__EXTRACT PROVIDED__:
White supremacist Richard Spencer gave a combative speech at the University of Florida on Thursday, but costly security measures taken by the school and the community seemed to have the desired effect – almost none of the violence that shook the nation at a deadly rally in Virginia two months ago.

Spencer advocates for a whites-only America and his organization, the National Policy Institute, has been labeled a hate group.  UF initially tried to deny his request to speak on campus, but Spencer took the school to court.

As a state entity, the university must allow the free expression of speech and cannot prohibit groups or individuals from speaking in public forums.

University president Kent Fuchs and law enforcement agencies said they’d taken every step possible to make sure this event was safe.  There were checkpoints all over campus and several hundred law enforcement officers were brought in from around the state. Governor Rick Scott even declared a local state of emergency.

Security for the event cost taxpayers at least $500,000.  The school could not order Spencer to pay that because courts have found that there can't be an exorbitant cost for some speakers to practice their First Amendment rights.

__DIRECTIVE A__: Please check each statement against the article on Richard Spencer's University of Florida speech and answer yes or no, quoting the words from the article that decide it. (i) The university agreed to Spencer's request to speak on campus from the start. (ii) Security for the event cost taxpayers at least $500,000. (iii) The school ordered Spencer to pay for the security.
__DIRECTIVE B__: In the article on Richard Spencer's University of Florida speech, who declared a local state of emergency?
__DIRECTIVE C__: Carry the article on Richard Spencer's University of Florida speech forward from its final sentence.

__DATASET ENTRIES__:
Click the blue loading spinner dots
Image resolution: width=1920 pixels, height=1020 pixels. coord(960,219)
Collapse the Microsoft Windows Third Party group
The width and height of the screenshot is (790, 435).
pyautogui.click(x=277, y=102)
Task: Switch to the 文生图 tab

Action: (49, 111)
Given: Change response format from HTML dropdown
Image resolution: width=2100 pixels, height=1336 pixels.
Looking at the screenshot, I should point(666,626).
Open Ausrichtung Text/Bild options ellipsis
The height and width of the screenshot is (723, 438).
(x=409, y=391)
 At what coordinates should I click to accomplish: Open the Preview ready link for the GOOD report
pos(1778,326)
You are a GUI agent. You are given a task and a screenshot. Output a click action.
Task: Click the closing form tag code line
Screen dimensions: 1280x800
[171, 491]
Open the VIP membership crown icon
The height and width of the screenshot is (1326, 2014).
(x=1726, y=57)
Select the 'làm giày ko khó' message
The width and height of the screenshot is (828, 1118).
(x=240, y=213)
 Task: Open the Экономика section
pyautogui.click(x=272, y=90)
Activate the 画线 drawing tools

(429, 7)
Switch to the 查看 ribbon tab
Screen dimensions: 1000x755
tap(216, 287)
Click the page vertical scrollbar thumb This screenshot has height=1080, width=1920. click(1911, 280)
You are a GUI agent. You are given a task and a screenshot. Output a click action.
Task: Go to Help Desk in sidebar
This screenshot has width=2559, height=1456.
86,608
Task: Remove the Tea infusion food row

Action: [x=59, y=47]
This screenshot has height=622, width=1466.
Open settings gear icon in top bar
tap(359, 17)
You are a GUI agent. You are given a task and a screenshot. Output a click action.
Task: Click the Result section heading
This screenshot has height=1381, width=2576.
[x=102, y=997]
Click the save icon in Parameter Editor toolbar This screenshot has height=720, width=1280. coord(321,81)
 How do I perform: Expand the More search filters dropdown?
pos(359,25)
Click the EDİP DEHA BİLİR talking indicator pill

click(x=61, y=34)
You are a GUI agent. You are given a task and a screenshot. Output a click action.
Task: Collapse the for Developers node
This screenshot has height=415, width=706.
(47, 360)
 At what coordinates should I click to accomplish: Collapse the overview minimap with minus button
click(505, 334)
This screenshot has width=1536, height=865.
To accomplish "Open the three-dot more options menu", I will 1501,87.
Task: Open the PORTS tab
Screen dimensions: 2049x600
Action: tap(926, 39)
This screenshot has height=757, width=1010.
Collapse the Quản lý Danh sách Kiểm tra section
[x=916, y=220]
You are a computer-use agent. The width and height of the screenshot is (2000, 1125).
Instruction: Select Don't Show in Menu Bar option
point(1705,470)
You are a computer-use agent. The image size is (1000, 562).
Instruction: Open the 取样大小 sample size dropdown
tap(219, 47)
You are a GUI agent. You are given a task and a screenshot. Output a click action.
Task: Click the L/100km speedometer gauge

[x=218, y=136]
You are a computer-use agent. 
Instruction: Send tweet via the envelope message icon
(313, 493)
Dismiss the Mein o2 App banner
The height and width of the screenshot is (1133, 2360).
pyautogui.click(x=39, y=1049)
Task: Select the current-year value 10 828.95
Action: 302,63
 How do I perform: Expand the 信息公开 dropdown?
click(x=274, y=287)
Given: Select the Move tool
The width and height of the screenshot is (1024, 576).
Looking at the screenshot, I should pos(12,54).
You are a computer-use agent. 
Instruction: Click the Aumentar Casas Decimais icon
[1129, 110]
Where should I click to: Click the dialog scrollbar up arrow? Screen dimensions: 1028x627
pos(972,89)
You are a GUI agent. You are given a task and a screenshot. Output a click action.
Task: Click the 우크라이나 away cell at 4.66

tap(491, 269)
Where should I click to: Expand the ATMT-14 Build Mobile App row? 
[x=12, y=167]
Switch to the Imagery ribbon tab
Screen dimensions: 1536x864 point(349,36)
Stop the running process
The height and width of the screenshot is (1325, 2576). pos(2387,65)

__EXERCISE RESULT A__:
(i) No: "UF initially tried to deny his request to speak on campus"
(ii) Yes: "Security for the event cost taxpayers at least $500,000."
(iii) No: "The school could not order Spencer to pay that"

__EXERCISE RESULT B__: Governor Rick Scott.

__EXERCISE RESULT C__:
Before the speech began, hundreds of protestors marched outside of Phillips Hall, rejecting the ideas that Spencer typically espouses and calling on him to leave campus immediately.  At times, they clashed with Spencer’s supporters, but there was no widespread violence.

FOX 13’s Evan Axelbank spotted saw several arrests, but most were for what he characterized as “minor dustups” and there appeared to be no serious injuries.  One of the arrests was because a private security guard was found to be carrying a weapon; another was because a punch was thrown.

During his speech, Spencer was interrupted repeatedly by protestors inside the hall.  He verbally sparred with several of them, alternating between goading them and scolding them.